→ **Input data**:
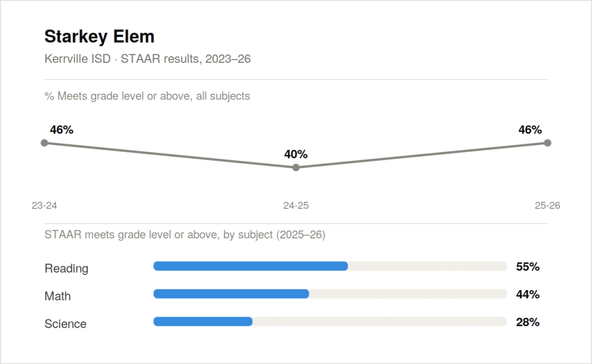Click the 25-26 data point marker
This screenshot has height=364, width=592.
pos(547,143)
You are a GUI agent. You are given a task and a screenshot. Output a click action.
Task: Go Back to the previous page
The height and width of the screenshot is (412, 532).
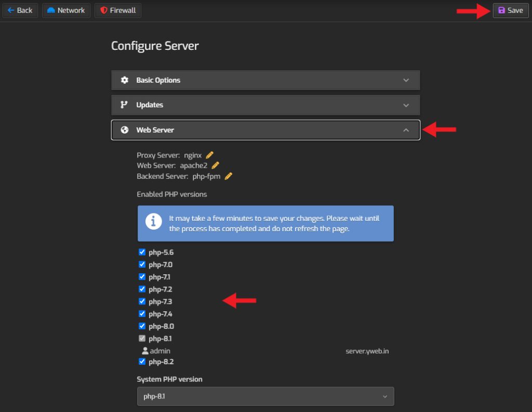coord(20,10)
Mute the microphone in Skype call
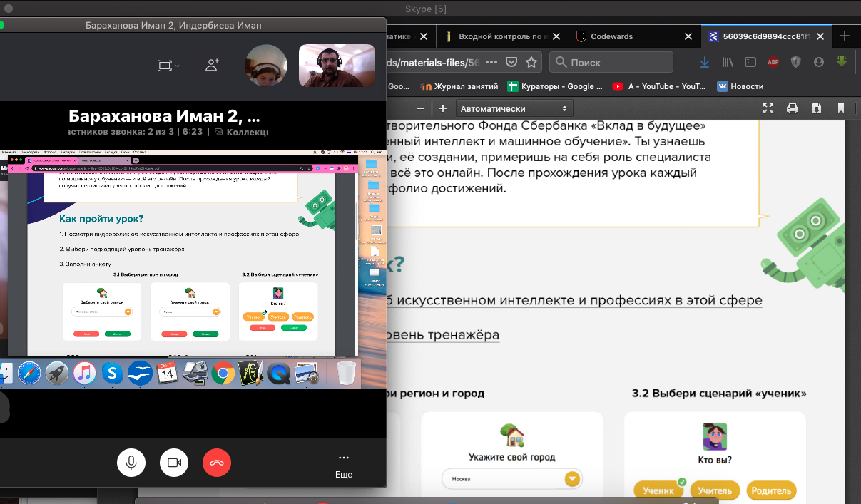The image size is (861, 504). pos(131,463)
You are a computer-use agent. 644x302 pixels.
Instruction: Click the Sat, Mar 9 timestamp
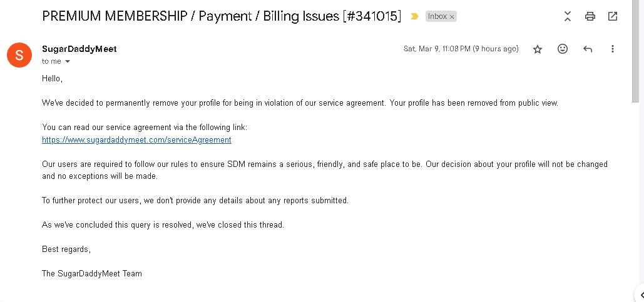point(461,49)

* * *

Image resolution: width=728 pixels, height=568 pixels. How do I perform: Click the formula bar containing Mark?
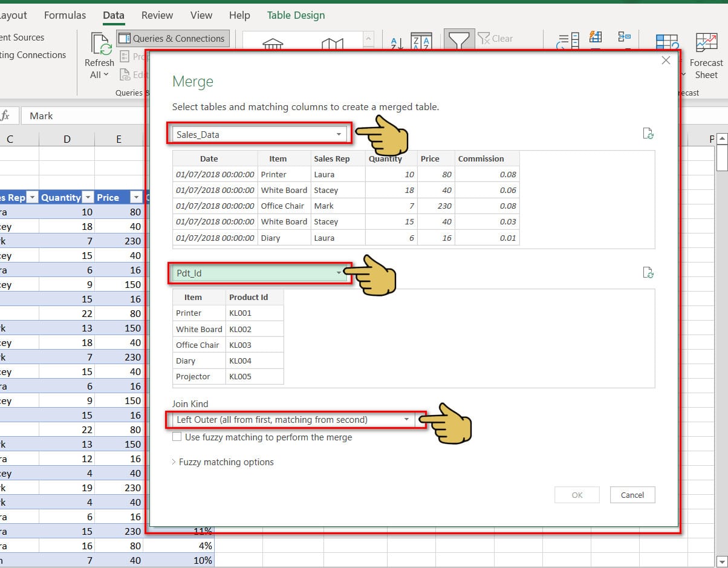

→ **Work to be completed**: Your task is to copy each line of the material that contains the word "pixels".

→ **Solution for this exercise**:
You are a computer-use agent. 644x302 pixels.
Image resolution: width=728 pixels, height=568 pixels. How do I perform: Click the formula bar containing Mark?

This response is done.